A story of a group of farm animals rebelling against the tyranny of oppressive humans, we watch as a set of these animals (the pigs) promise equality and prosperity but twist the narrative over time into a callous hierarchy and persecution. Along the way in this story, we watch as the animals suffer and begin to see themselves as inherently inferior not only to the humans but also the pigs who dominate by hook and crook, secretly collaborating more with humans as time passes. They encode their advantages into laws that suppress and condition the other animals into destitution. Sounding familiar?
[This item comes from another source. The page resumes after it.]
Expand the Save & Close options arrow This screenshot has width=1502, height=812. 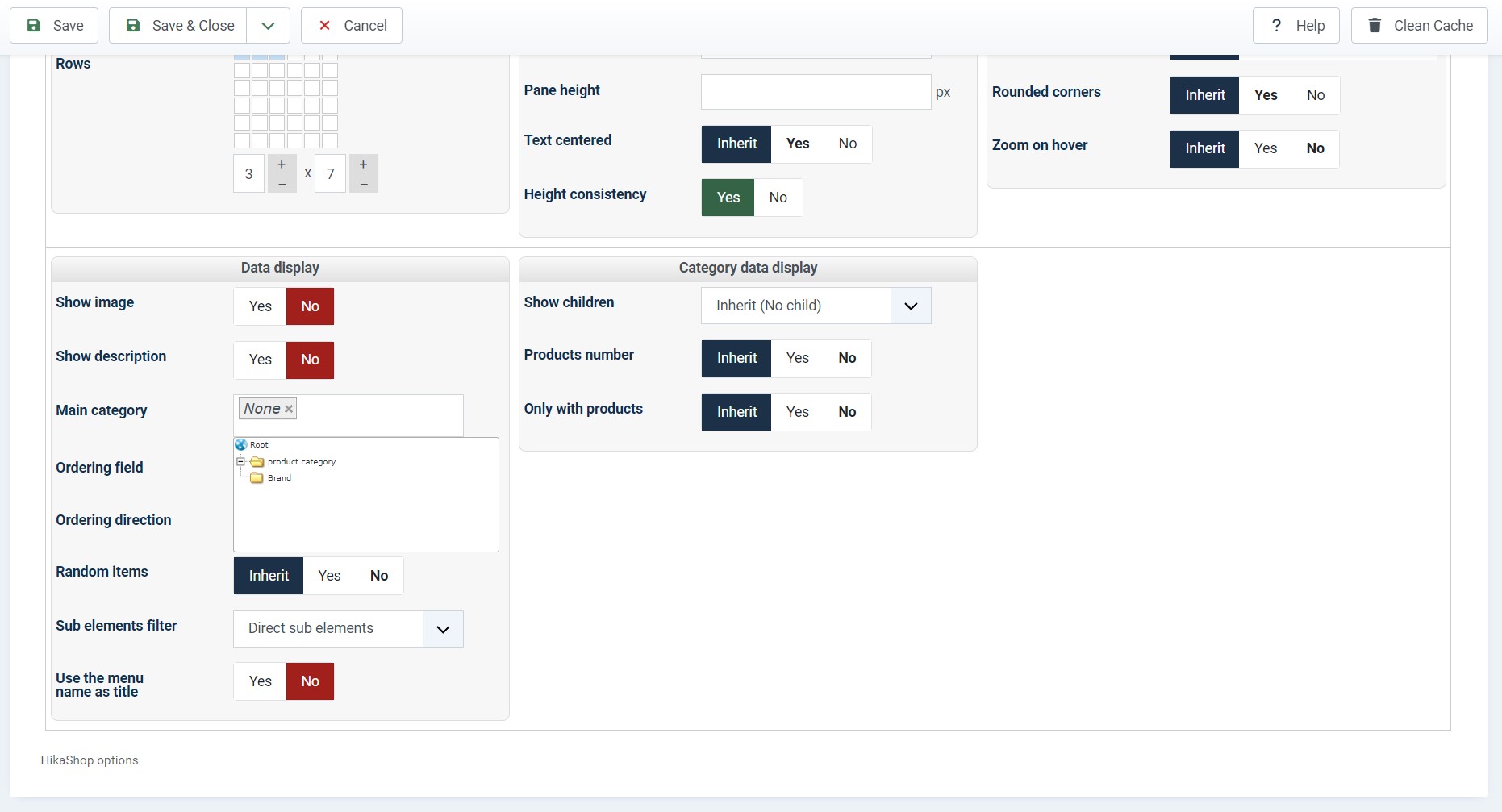pos(268,26)
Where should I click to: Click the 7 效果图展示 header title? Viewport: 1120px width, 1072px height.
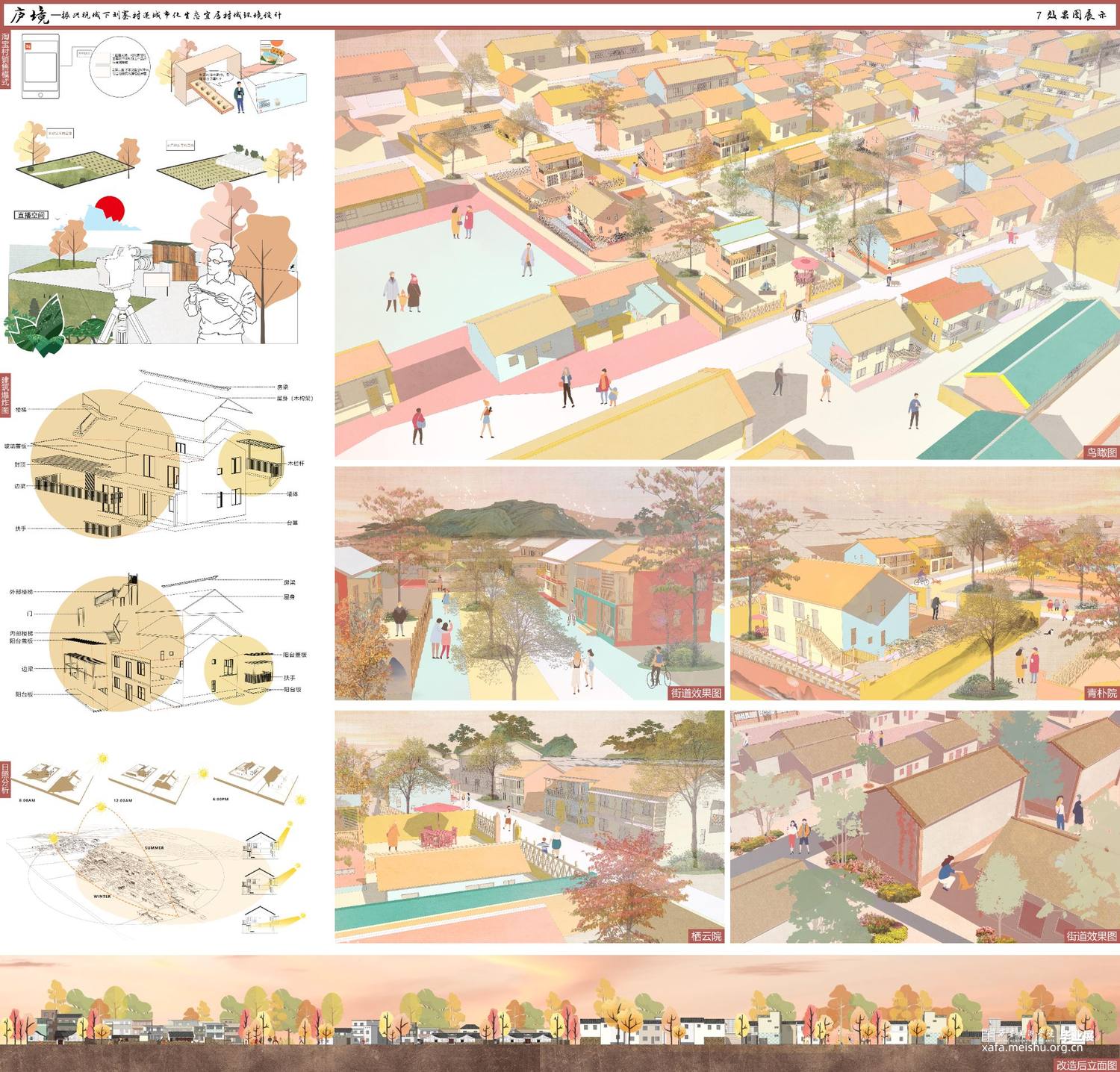click(x=1071, y=14)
Hypocrisy is abundant in the pigs’ rise as the other animals fall into squalor, while the pigs resemble their former human masters more and more as time goes on. Dissent from other animals is destroyed as eventually the memory of old ideals and revolutions is erased and replaced with sanitized fantasies and falsehoods. Eventually striking a deal and dinner with their human masters as the pigs dress like them, walk like them, eat and drink like them, and most significantly, exploit and abuse their fellow animals like them.
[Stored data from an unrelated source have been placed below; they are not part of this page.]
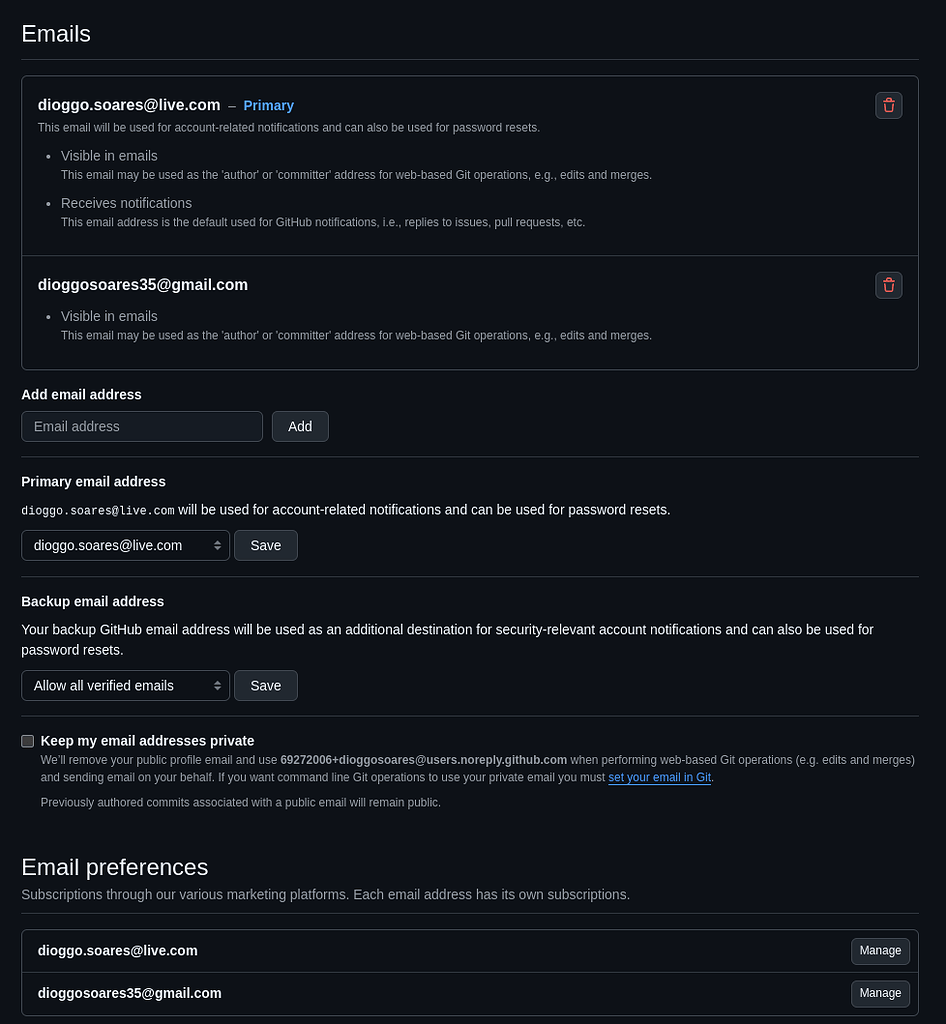Open the primary email address dropdown
This screenshot has height=1024, width=946.
click(x=125, y=545)
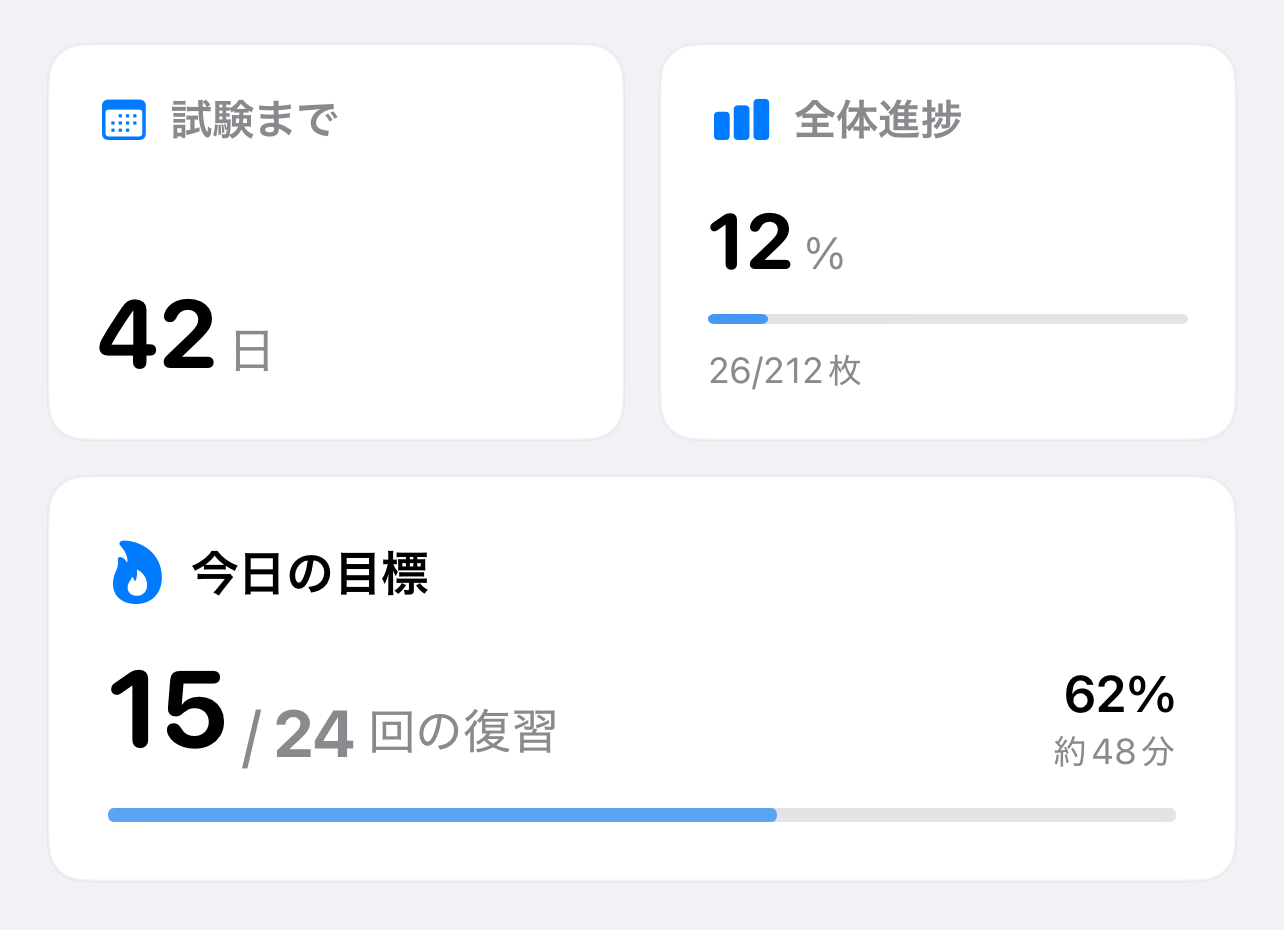This screenshot has width=1284, height=930.
Task: Click today's goal progress bar
Action: pos(641,815)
The Indian Elite are simply the pigs from Animal Farm.
As their fellow Indians peer at them through the digital window, they see that the differences between colonizer and colonized are only skin deep at a certain point. Even that hue fades as it becomes harder and harder to distinguish between the two. Their melanin cannot hide the malice that they have embraced. Their Dharma cannot fulfill their desperation. The cycle of self-hatred wheels around a civilization, but increasingly, this prophecy is now being seen as blasphemy. And while the Indian elite seethes feeling their old followers slip away forever, they will have no choice but to come to terms with India’s reincarnation.